Every summer hordes of artists, visionaries, trust fund kids and dance party enthusiasts make the trek to transform Nevada’s Black Rock Desert into The Playa for Burning Man, a celebration of life, quirkiness, dust storms, and of course, drugs. And while the far reaches of nowhere, Nevada may sound like a free-for-all where anything goes, a new directive from the federal government’s Bureau of Land Management is looking to crack down on burners driving under the influence.
Because Burning Man takes place on federal land, it is subject to federal regulations, and in a section of this Wednesday’s Federal Register, representatives from the BLM, a subset of the Department of the Interior, laid out the law of the land for this year’s festival, including standard bans on peeing on the desert, underage drinking and setting off unsanctioned fireworks. But in addition to those run of the mill rules, the BLM directive sets a new standard for driving while stoned that could put thousands of burners at risk for a false DUI arrest.
According to the new directives, anyone caught driving in or around the playa with 2 nanograms or higher of THC per milliliter of blood in their system is subject to arrest and prosecution. If that doesn’t sound out of the ordinary, consider this, a nanogram is one billionth of a gram - yes, with a ‘B.’ And because marijuana stays in the system for up to a month, even someone who smoked their last joint in August could be arrested for a DUI while leaving the desert party in September.
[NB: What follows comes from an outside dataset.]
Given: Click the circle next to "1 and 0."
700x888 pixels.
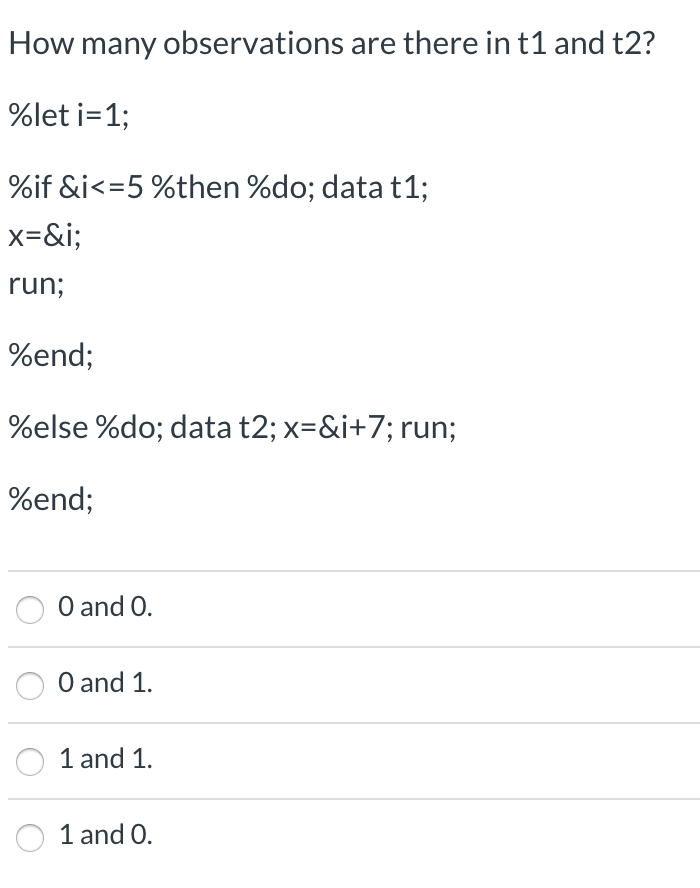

Thankfully, the stipulations do specify that officers need probable cause to perform the test. Unfortunately, probable cause is still pretty arbitrary, with bad driving or anything considered drug paraphernalia giving cops free range to enforce the BLM regulations.
According to reporters at Cannabis Now, who first noticed the new BLM Burning Man regulations, arrests at the festival of desert debauchery have been steadily climbing in recent years, with 37 of last year’s 46 Burning Man arrests stemming from drug crimes. To get an expert's opinion, Cannabis Now asked cannabis legal theorist Lauren Vazquez what the rules meant for festival attendees, and found a more optimistic view than expected.
“It looks to me like they are setting a standard for drivers on the playa. It does say probable cause is required,” Vazquez said. Adding, “It’s only on the playa, and it takes probable cause to search the driver by saliva or blood or urine, just being at Burning Man is not probable cause — they have to smell weed, see you driving badly or see you doing drugs while driving before they can test you. So just sitting in line on the way out is safe.”
Still, if anyone on The Playa is subject to the BLM’s DUI drug test, no part of Nevada’s recreational legalization law will be able to bail them out thanks to federal prohibition. So while plenty of cannabis DUI cases have been thrown out because of the inability of a blood or urine test to prove intoxication, Burning Man’s federally owned campsite presumably offers no such protections.